Project Goal: Development of personalized treatment approaches for children with acute lymphoblastic leukemia (ALL) based on molecular-genetic data to reduce toxicity and improve therapy efficiency.

Key Objectives:

- Analysis of the TPMT gene mutation spectrum using DNA sequencing.

- Diagnostic evaluation of TPMT mutation carriers and polymorphisms for early detection (2025).

- Correlation study between mutations, 6-MP metabolite levels, and therapy toxicity and efficiency.
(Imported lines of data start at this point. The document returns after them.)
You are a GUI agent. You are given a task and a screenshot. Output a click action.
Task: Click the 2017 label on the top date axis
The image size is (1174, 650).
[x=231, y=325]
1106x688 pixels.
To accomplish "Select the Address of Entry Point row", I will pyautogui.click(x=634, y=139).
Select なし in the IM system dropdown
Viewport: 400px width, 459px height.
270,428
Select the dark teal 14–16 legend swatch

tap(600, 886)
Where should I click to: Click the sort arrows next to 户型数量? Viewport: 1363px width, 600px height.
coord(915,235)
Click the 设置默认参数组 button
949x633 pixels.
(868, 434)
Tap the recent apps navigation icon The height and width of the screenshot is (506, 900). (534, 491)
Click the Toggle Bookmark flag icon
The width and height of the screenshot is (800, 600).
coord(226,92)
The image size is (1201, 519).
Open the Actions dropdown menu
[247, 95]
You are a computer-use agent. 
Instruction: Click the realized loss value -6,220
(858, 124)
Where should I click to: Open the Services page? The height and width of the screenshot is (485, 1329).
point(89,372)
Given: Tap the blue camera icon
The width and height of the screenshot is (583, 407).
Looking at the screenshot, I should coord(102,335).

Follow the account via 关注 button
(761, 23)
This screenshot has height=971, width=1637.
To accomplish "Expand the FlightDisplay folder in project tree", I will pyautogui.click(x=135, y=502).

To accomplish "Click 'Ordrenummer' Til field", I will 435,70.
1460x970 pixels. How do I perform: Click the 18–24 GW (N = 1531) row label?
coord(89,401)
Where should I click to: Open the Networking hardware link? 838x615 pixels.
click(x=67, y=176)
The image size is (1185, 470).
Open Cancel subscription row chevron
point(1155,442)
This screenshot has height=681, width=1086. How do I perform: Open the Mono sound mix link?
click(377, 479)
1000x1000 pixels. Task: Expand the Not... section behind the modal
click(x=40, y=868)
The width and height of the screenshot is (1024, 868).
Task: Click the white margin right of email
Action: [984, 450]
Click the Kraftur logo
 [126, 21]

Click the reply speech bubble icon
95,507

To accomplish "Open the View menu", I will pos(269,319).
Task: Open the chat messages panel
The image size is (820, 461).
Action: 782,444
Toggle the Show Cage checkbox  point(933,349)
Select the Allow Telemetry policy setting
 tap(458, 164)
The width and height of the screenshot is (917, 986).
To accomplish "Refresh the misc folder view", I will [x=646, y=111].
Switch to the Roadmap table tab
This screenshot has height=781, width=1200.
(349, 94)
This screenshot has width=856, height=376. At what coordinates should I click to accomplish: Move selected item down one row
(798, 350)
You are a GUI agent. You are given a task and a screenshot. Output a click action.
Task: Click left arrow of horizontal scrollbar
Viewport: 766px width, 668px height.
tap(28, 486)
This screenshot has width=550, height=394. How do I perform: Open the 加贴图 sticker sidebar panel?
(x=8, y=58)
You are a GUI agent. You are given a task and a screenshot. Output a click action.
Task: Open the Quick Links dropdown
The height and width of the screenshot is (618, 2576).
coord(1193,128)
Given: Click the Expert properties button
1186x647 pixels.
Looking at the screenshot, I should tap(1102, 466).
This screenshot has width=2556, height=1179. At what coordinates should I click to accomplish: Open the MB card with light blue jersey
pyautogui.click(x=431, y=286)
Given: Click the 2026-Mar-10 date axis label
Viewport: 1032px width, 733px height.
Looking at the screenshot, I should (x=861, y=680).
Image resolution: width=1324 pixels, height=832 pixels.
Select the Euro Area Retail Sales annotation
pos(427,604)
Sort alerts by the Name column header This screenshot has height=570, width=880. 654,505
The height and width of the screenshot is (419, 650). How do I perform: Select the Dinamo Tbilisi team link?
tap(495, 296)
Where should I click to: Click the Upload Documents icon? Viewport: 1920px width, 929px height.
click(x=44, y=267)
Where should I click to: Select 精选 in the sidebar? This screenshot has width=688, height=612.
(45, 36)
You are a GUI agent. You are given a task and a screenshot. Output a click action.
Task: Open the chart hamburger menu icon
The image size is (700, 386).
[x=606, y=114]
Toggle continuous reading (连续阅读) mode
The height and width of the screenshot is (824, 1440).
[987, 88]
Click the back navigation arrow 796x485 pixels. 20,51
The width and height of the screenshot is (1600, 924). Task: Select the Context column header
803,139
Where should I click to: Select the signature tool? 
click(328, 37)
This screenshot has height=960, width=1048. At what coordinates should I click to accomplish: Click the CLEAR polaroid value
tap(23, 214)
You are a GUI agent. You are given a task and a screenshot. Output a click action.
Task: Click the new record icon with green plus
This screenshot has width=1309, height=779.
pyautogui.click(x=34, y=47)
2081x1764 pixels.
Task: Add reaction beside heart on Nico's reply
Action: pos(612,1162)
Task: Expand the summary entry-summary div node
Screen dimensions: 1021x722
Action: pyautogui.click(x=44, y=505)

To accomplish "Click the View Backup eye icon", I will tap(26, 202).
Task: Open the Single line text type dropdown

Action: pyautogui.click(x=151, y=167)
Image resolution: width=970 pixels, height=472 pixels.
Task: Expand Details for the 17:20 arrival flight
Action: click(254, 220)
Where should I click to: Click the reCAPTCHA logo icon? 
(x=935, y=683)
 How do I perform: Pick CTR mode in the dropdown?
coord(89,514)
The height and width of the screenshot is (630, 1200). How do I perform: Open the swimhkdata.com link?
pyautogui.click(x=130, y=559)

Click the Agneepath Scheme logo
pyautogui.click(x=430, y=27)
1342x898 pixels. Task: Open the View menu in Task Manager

- Creation of a TPMT mutation and rare genetic variants database, including:

Karyotyping (hyper-/hypoploidy),
FISH (deletions/translocations: ABL1, PDGFRB, TP53, etc.),
PCR (JAK2, CALR, MPL, etc.) – (by 2026).

- Development of a treatment algorithm to reduce complications of chemotherapy in children with ALL based on the obtained data (by 2027).

Expected Outcomes:

- Improved diagnostic accuracy and therapy personalization.

- Reduced side effects and enhanced treatment prognosis.

- Implementation of molecular diagnostics in Uzbekistan’s clinical practice.

Project Leader: Doctor of Medical Sciences (DSc) S.Z. Ibragimova.